## Exercise aim
Repeat exactly the lines below that lie between the line with "You are a GUI" and the line with "Home (15, 123)", counting both of those lines as part of the answer.

## The input
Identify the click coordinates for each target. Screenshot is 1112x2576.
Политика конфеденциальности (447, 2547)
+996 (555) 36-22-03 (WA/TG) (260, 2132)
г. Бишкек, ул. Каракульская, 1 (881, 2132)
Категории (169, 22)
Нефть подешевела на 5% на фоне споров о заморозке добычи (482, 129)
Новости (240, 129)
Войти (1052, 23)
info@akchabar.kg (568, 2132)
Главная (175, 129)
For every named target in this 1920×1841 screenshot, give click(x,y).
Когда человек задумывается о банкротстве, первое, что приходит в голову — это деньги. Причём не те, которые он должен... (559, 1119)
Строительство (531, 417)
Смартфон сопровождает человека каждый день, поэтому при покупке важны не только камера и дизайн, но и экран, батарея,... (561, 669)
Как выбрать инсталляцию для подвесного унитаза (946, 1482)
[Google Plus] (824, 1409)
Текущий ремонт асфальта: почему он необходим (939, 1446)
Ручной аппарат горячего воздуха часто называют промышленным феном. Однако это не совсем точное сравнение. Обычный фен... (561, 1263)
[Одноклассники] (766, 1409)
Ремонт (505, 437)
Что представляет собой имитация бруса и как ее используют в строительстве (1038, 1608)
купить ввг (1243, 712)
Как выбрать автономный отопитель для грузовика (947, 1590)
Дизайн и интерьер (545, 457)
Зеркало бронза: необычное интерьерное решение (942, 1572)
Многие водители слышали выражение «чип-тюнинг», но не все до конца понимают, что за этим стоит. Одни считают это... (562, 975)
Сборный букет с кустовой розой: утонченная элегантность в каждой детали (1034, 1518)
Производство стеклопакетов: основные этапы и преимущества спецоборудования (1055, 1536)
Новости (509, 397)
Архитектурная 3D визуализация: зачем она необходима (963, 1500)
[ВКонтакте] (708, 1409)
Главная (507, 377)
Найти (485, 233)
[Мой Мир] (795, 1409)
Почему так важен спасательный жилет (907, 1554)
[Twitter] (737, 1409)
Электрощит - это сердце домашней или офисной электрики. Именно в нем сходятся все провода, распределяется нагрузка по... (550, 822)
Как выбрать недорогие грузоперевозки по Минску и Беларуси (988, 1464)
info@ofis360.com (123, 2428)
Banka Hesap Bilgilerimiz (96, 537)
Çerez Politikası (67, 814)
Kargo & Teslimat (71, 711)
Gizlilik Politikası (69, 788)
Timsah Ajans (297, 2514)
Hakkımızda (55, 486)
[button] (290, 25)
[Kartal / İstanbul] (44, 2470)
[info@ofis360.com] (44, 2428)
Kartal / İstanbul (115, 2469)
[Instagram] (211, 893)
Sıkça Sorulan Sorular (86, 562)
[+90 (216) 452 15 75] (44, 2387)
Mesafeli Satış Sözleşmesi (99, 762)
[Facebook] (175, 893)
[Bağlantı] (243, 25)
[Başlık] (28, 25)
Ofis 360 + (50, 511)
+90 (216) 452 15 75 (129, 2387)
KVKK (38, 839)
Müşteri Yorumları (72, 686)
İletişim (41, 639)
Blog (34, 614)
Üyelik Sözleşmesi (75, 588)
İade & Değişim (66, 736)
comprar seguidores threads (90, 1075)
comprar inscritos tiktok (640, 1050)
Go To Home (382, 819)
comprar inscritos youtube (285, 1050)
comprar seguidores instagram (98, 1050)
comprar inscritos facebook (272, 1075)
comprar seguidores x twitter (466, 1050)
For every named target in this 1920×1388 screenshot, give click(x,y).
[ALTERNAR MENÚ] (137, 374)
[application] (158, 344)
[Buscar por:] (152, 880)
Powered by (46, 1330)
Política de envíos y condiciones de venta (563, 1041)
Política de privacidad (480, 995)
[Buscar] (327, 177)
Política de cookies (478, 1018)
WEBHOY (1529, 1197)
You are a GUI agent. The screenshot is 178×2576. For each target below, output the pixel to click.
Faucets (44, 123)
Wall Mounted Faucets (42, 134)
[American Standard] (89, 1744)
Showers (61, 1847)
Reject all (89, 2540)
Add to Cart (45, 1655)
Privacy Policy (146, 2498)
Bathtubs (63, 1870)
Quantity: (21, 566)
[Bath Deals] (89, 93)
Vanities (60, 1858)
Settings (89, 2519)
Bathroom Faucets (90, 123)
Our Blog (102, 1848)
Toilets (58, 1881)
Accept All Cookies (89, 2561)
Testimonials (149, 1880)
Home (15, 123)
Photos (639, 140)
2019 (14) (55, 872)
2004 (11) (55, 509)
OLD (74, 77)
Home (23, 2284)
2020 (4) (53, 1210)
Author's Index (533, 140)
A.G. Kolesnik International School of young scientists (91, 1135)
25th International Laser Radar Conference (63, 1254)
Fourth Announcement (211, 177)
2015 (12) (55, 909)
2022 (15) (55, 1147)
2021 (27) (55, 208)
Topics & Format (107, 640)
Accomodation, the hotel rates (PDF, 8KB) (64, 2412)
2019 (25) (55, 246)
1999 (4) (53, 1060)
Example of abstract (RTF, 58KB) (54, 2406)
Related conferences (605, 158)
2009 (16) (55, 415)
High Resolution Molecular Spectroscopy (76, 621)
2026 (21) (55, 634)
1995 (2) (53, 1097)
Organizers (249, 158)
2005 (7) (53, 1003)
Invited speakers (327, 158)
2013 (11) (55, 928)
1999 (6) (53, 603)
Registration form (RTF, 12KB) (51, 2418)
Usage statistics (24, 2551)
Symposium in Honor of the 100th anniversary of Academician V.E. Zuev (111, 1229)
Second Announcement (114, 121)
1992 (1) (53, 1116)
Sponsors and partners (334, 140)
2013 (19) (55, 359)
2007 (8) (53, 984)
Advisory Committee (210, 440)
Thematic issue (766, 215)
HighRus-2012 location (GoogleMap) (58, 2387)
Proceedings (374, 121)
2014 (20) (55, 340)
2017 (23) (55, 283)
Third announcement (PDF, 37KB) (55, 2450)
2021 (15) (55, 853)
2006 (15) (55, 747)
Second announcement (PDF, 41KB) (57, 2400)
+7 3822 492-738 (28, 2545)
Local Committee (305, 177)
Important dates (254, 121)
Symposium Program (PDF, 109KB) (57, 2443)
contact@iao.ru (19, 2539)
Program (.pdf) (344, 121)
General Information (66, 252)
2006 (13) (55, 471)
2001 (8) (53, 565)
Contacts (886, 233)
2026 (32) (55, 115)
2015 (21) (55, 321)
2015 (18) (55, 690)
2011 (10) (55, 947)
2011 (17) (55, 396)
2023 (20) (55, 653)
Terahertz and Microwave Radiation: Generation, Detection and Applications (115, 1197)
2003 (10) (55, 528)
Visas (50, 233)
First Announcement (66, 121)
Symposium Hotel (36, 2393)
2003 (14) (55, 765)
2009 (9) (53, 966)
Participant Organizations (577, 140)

## Response to the task
You are a GUI agent. The screenshot is 178×2576. For each target below, output the pixel to click.
Faucets (44, 123)
Wall Mounted Faucets (42, 134)
[American Standard] (89, 1744)
Showers (61, 1847)
Reject all (89, 2540)
Add to Cart (45, 1655)
Privacy Policy (146, 2498)
Bathtubs (63, 1870)
Quantity: (21, 566)
[Bath Deals] (89, 93)
Vanities (60, 1858)
Settings (89, 2519)
Bathroom Faucets (90, 123)
Our Blog (102, 1848)
Toilets (58, 1881)
Accept All Cookies (89, 2561)
Testimonials (149, 1880)
Home (15, 123)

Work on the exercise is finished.